Si la prise en charge de ces calculs est faite de façon combinée (sphinctérotomie endoscopique et cholécystectomie), il y a par contre un intérêt à les rechercher avant la cholécystectomie. Dans ce dernier cas, la recherche des calculs pourra être sélective, orientée par la présentation clinique, la biologie et l’échographie, pour éviter la réalisation systématique d’examens coûteux et invasifs (1). Ainsi, en l'absence de critères de probabilité de lithiase de la VBP (antécédent d'ictère, perturbations des tests biologiques hépatiques, présence d’une dilatation de la voie biliaire principale et d’un calcul de la VBP à l’échographie), il y a plus de 95 % de chances pour qu’il n’y ait pas de calcul de la voie biliaire principale. Il est donc licite dans ce cas de ne pas réaliser d’exploration de la voie biliaire principale pour rechercher un calcul, que ce soit en pré-opératoire ou en per-opératoire.

=) Le traitement de l'angiocholite aiguë associe antibiothérapie et drainage des voies biliaires. L'antibiothérapie doit être mise en route dès la suspicion du diagnostic, puis adaptée en fonction du résultat des hémocultures. Les germes sont habituellement des bacilles gram négatif de la flore intestinale. En cas d'antécédent d'anastomose biliodigestive, des germes anaérobies sont également souvent présents.

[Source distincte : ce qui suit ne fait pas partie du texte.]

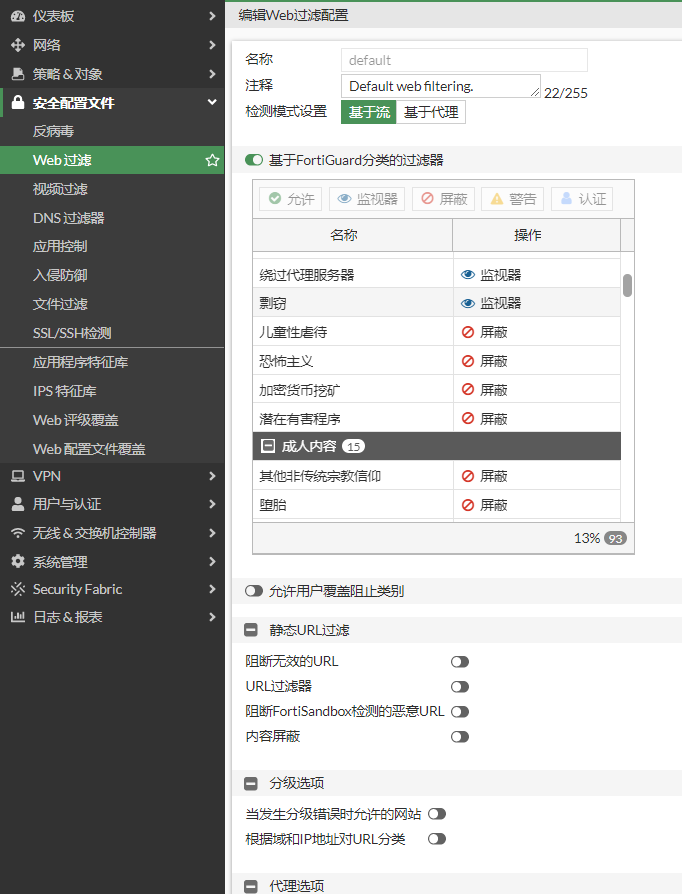682x894 pixels.
Task: Go to the 入侵防御 page
Action: click(x=60, y=275)
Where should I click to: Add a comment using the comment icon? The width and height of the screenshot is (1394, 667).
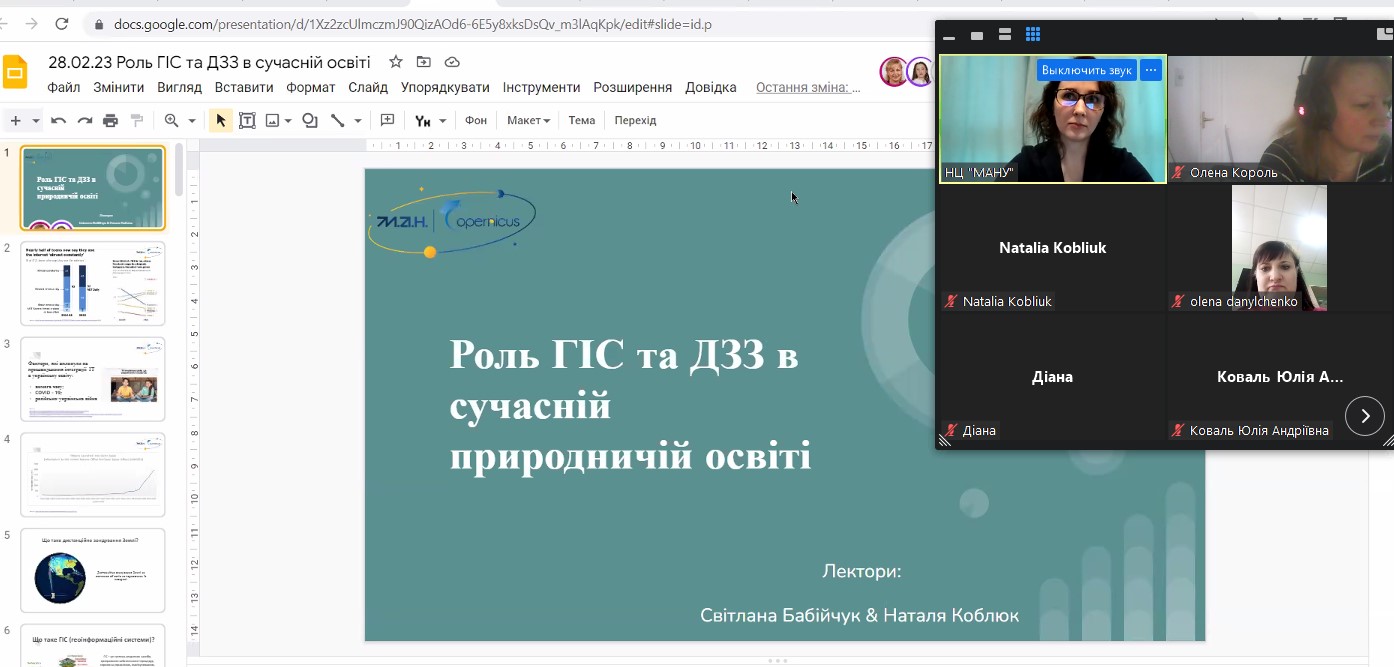388,121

S'il s'agit d'un premier épisode d'angiocholite, sans qu'aucune antibiothérapie n'ait été administrée au préalable et sans que le patient ait subi de manœuvre biliaire, le choix se porte en première intention sur une céphalosporine, une quinolone ou un aminoside. Si un traitement par quinolones a été prescrit dans les 3 à 6 mois précédents, il est préférable de ne pas utiliser cette classe d'antibiotiques pour l'angiocholite, en raison du risque de résistance. La couverture des anaérobies par une association de type amoxicilline-acide clavulanique ou métronidazole est utilisée en cas d'antécédent d'anastomose biliodigestive (1).

Le drainage biliaire (endoscopique ou chirurgical) doit être organisé rapidement. Si le choix s'est porté sur la sphinctérotomie endoscopique, une cholécystectomie doit être réalisée secondairement afin d'éviter la survenue de nouvelles complications biliaires (1).

Dans les rares situations d'angiocholite sévère (persistance d'un état septique sous antibiotiques), il est recommandé de réaliser une sphinctérotomie endoscopique en urgence.